Adjust expectations accordingly
Rewinding the clock a bit to November 2024, Blizzard’s announcement of these new progression servers was both a surprise and an expected answer to a growing demand for fresh worlds. A lot of players interested in Classic felt as if they missed the boat with the initial surge back in 2019 and hadn’t seen the same sort of rollout until now. For others, including me, it was a good time to hop back on board the MMO after an absence and go through the whole journey again.
The problem is that Blizzard simultaneously announced the creation of these servers (with some welcome changes) and revealed that these shards would be progressing at least into The Burning Crusade by the end of 2025. Other than the hardcore ruleset, these weren’t meant to be vanilla-only, so players could adjust their expectations accordingly.
Now we don’t know whether it’s going to stay Burning Crusade only after that (doubtful), or move into Wrath and simply stay put after that (possible), or repeat what we’re seeing in the 2019 Classic where it keeps marching through all of the expansions (also possible).

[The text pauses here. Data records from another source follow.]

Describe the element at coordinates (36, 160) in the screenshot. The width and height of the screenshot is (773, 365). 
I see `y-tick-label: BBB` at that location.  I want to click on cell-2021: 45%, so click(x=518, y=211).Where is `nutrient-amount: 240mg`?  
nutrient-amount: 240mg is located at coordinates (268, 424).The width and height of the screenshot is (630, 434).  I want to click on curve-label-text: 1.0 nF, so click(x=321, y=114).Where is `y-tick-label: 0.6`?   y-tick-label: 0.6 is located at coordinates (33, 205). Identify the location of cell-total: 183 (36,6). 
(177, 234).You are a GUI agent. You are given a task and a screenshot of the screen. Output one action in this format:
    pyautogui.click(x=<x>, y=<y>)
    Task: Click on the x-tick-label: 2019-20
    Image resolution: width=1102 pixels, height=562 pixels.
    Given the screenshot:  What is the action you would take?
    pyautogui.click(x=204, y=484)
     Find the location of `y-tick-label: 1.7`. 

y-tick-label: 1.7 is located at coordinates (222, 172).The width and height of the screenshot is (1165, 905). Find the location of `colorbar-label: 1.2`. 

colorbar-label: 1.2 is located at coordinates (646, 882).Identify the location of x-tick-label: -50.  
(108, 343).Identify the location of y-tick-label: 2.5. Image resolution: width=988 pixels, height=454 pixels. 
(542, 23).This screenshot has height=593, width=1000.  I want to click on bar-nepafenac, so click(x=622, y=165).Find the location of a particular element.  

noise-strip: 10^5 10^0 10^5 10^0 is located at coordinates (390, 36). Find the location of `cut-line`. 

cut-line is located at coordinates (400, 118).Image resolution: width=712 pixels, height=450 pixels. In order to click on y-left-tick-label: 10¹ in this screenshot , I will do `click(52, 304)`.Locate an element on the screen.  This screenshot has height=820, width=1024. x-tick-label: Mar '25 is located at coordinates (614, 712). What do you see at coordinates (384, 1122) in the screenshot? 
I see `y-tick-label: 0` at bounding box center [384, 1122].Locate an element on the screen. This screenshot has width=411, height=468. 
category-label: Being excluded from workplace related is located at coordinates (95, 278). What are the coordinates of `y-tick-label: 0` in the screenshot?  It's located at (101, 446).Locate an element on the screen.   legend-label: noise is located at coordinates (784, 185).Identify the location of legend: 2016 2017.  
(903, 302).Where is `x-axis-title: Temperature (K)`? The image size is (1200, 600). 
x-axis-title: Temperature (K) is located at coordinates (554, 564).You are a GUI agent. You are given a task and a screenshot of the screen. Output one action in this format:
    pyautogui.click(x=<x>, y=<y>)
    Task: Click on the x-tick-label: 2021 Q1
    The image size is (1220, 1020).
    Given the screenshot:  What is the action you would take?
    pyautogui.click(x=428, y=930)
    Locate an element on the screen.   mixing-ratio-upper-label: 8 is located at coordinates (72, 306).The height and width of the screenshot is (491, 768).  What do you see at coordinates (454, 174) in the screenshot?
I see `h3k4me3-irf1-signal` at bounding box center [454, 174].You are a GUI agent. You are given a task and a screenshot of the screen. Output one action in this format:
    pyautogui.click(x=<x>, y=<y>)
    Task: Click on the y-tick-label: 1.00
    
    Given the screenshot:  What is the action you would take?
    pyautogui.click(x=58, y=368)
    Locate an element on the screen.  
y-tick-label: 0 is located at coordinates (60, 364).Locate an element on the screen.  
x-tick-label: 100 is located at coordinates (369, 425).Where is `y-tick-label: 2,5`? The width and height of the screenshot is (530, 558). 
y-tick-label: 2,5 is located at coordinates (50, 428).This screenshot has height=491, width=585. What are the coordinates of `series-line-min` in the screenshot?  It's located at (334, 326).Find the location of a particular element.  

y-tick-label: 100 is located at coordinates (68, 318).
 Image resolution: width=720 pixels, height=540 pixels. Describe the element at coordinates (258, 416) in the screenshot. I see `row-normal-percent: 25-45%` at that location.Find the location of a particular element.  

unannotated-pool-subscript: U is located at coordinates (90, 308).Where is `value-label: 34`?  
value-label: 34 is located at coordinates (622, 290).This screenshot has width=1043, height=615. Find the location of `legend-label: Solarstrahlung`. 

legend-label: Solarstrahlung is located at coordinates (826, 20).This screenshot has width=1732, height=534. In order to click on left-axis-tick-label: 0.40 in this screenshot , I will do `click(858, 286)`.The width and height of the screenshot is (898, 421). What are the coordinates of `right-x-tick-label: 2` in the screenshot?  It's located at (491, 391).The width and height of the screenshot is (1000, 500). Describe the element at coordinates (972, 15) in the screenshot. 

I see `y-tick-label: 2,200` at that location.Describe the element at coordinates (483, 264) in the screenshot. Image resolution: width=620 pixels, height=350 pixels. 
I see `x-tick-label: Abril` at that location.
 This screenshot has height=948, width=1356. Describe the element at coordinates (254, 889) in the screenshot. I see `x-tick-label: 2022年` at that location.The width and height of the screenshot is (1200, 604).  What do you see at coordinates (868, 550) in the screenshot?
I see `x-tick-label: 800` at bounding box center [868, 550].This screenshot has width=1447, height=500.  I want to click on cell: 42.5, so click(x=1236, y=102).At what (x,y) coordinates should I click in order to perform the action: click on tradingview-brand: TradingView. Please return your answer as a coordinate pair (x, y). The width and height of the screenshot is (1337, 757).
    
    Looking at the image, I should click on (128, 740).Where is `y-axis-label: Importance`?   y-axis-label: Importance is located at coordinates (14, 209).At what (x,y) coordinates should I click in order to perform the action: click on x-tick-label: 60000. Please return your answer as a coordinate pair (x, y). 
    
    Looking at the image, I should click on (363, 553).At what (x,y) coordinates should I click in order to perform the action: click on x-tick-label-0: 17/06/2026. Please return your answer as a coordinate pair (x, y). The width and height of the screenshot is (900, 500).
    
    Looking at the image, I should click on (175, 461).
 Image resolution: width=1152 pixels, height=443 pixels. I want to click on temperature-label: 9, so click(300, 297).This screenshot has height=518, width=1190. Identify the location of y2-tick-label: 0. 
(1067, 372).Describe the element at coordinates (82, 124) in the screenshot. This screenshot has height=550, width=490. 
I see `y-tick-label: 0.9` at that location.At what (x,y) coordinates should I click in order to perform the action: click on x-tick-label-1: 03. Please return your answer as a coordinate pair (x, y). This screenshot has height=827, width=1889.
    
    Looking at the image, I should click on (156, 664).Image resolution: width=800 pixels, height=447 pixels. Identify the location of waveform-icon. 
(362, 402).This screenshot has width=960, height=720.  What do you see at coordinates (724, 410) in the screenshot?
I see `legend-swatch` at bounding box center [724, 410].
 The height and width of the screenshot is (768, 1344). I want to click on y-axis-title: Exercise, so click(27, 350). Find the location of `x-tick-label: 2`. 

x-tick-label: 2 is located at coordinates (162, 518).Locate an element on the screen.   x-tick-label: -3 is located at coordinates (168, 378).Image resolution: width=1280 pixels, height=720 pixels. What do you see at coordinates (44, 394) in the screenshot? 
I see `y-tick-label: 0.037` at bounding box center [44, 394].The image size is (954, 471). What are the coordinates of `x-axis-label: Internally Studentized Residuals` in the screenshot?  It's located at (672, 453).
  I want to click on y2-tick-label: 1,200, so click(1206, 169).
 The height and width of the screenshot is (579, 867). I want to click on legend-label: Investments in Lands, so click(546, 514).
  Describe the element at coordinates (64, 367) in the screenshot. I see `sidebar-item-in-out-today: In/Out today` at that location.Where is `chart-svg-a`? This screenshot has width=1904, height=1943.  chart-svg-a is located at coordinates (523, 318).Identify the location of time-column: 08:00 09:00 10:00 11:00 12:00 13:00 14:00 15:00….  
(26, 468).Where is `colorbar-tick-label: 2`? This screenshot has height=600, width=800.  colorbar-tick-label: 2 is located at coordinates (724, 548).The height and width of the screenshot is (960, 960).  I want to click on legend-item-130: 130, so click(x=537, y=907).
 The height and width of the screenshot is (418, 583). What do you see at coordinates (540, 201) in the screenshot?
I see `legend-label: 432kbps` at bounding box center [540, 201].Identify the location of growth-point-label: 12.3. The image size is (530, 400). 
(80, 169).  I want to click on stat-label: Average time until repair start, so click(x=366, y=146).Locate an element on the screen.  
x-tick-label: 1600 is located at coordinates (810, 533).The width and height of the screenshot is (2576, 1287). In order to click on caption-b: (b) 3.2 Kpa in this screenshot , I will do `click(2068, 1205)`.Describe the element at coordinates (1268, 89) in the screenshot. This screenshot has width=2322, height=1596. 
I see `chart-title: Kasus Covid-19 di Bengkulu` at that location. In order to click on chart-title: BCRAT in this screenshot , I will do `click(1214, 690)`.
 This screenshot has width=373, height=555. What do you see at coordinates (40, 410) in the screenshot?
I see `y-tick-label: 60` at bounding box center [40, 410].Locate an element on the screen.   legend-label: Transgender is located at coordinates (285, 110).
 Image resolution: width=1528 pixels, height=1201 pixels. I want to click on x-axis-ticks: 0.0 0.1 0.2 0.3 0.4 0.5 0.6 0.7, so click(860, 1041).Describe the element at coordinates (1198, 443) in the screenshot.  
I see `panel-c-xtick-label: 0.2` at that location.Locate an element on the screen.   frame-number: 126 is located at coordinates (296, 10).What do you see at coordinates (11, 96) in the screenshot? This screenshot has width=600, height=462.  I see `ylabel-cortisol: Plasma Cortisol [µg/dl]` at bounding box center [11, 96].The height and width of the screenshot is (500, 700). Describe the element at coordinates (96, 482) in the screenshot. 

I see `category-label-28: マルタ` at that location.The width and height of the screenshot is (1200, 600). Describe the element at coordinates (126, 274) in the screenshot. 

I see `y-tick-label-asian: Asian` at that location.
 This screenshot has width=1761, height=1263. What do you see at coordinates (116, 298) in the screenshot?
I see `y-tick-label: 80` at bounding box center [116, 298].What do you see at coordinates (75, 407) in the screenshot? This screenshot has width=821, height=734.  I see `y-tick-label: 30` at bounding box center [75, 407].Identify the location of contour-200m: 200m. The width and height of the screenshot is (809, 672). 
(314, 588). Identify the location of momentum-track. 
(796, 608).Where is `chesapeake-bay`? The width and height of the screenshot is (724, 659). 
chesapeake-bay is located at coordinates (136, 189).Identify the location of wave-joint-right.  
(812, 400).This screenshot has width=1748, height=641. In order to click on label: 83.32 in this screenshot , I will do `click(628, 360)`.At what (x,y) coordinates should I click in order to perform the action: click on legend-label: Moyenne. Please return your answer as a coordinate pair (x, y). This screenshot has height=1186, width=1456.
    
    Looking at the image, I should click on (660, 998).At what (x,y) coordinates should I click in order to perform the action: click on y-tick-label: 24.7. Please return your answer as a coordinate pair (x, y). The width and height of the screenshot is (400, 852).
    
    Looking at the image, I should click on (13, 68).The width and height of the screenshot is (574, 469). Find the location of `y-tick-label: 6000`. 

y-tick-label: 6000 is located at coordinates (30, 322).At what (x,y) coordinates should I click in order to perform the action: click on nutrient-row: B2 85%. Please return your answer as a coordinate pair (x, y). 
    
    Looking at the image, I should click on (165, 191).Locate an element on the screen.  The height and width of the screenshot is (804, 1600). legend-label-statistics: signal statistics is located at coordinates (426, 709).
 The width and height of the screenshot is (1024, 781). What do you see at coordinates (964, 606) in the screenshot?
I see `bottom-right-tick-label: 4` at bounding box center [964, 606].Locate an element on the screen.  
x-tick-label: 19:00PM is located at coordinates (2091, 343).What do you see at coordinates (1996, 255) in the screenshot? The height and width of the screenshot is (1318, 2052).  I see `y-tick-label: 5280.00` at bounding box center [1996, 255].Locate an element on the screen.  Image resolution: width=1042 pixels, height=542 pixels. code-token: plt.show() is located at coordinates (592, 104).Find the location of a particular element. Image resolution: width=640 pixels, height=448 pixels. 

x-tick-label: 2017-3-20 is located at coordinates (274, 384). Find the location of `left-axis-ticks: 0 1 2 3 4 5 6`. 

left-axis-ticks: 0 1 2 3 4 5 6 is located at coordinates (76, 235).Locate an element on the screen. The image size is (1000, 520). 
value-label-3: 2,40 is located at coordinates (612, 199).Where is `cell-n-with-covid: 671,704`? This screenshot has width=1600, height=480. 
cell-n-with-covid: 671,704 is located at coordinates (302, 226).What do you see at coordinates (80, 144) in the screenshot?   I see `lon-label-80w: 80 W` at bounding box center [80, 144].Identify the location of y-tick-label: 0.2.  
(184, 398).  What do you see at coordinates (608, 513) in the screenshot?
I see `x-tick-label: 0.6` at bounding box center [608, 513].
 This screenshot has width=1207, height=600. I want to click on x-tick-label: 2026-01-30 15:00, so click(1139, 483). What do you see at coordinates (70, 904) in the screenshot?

So expectations can’t be fully set, and different camps are bound to be disappointed when a decision is eventually made in regard to this.
A problem of classes
However, as much as I appreciate a fresh realm, the 20th anniversary servers should have begun with the first expansion — or at least the pre-patch. Yes, the old world is a goofy, janky, immersive delight with loads of content that’s certainly enough for a year or so worth of exploration. It’s not as if I’m in a supreme rush to leave it all behind and get to flying already.
The issue I have is wrapped up in classes. For all of its many virtues, the vanilla era of WoW has the worst iteration of its class roster. Classes are pigeonholed into very specific and constraining roles, many talent trees are broken or underperforming, certain skills don’t work as they should, and it has the fewest class/race combos of any version of the MMO.
On top of that, as players are told to set their eyes set on the first expansion — fostering the joke that these servers are “The TBC Waiting Room” — they’re reminded that they can’t actually roll up Draenei, Blood Elves, Paladins for Horde, or Shaman for Alliance. Any player (including me!) who have plans to do this must sit on their hands for the better part of a year until they get to play what they want for these realms.
Starting with the pre-patch or Burning Crusade itself would have given us vastly improved (though not perfect) classes with revamped talent trees, skills, racials, and more balance across the factions. I truly wouldn’t have minded getting to roll up my Draenei Shaman with the Burning Crusade improvements while being confined to old world content (plus the newer starting zones, I presume) for the year. I think a lot of people would’ve been pretty OK with that as well.
Could this still be fixed?
What’s done is done, I suppose, but that doesn’t mean that Blizzard is without options to remedy this misstep. There’s nothing stopping the studio from enacting the pre-patch early this year while continuing to roll out the level 60 endgame content. It could also accelerate the phases faster than originally stated — something that would probably irk a portion of the crowd while delighting others. If we ended up in TBC by summer instead of winter, that would be just ducky.
As it currently stands, we remain in the waiting room, making plans, and looking to a rather predictable future. I say it’s time for Blizzard to shake us out of that complacency.